The entries need to be copied exactly.

(Records excerpted from a collection)
______

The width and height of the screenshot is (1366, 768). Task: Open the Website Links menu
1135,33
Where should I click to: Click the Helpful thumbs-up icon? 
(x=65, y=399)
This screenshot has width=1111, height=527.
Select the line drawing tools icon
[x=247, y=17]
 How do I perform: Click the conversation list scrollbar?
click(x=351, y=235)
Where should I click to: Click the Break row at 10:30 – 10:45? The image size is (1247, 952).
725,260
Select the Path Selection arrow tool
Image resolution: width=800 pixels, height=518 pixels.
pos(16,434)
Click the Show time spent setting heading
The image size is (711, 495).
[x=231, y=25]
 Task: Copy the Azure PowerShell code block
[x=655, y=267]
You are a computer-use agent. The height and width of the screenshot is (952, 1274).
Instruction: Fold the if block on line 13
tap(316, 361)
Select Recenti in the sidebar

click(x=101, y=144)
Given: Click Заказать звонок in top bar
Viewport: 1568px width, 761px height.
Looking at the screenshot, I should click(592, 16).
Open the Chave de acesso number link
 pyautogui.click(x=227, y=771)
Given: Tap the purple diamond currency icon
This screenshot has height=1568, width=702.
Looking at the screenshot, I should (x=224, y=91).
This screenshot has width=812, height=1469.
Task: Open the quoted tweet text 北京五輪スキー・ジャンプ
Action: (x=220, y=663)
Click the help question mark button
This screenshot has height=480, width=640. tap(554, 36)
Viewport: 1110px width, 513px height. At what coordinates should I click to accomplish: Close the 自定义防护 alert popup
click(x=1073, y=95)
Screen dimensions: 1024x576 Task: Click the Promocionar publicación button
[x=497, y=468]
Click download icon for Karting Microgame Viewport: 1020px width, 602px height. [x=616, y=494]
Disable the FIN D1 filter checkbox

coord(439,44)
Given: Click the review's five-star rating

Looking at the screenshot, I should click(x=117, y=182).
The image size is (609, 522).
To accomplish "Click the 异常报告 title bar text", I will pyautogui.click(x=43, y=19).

______

• **PROBLEM SOLUTION**:
The width and height of the screenshot is (1366, 768). Task: Open the Website Links menu
1135,33
Where should I click to: Click the Helpful thumbs-up icon? 
(x=65, y=399)
This screenshot has width=1111, height=527.
Select the line drawing tools icon
[x=247, y=17]
 How do I perform: Click the conversation list scrollbar?
click(x=351, y=235)
Where should I click to: Click the Break row at 10:30 – 10:45? The image size is (1247, 952).
725,260
Select the Path Selection arrow tool
Image resolution: width=800 pixels, height=518 pixels.
pos(16,434)
Click the Show time spent setting heading
The image size is (711, 495).
[x=231, y=25]
 Task: Copy the Azure PowerShell code block
[x=655, y=267]
You are a computer-use agent. The height and width of the screenshot is (952, 1274).
Instruction: Fold the if block on line 13
tap(316, 361)
Select Recenti in the sidebar

click(x=101, y=144)
Given: Click Заказать звонок in top bar
Viewport: 1568px width, 761px height.
Looking at the screenshot, I should click(592, 16).
Open the Chave de acesso number link
 pyautogui.click(x=227, y=771)
Given: Tap the purple diamond currency icon
This screenshot has height=1568, width=702.
Looking at the screenshot, I should (x=224, y=91).
This screenshot has width=812, height=1469.
Task: Open the quoted tweet text 北京五輪スキー・ジャンプ
Action: (x=220, y=663)
Click the help question mark button
This screenshot has height=480, width=640. tap(554, 36)
Viewport: 1110px width, 513px height. At what coordinates should I click to accomplish: Close the 自定义防护 alert popup
click(x=1073, y=95)
Screen dimensions: 1024x576 Task: Click the Promocionar publicación button
[x=497, y=468]
Click download icon for Karting Microgame Viewport: 1020px width, 602px height. [x=616, y=494]
Disable the FIN D1 filter checkbox

coord(439,44)
Given: Click the review's five-star rating

Looking at the screenshot, I should click(x=117, y=182).
The image size is (609, 522).
To accomplish "Click the 异常报告 title bar text", I will pyautogui.click(x=43, y=19).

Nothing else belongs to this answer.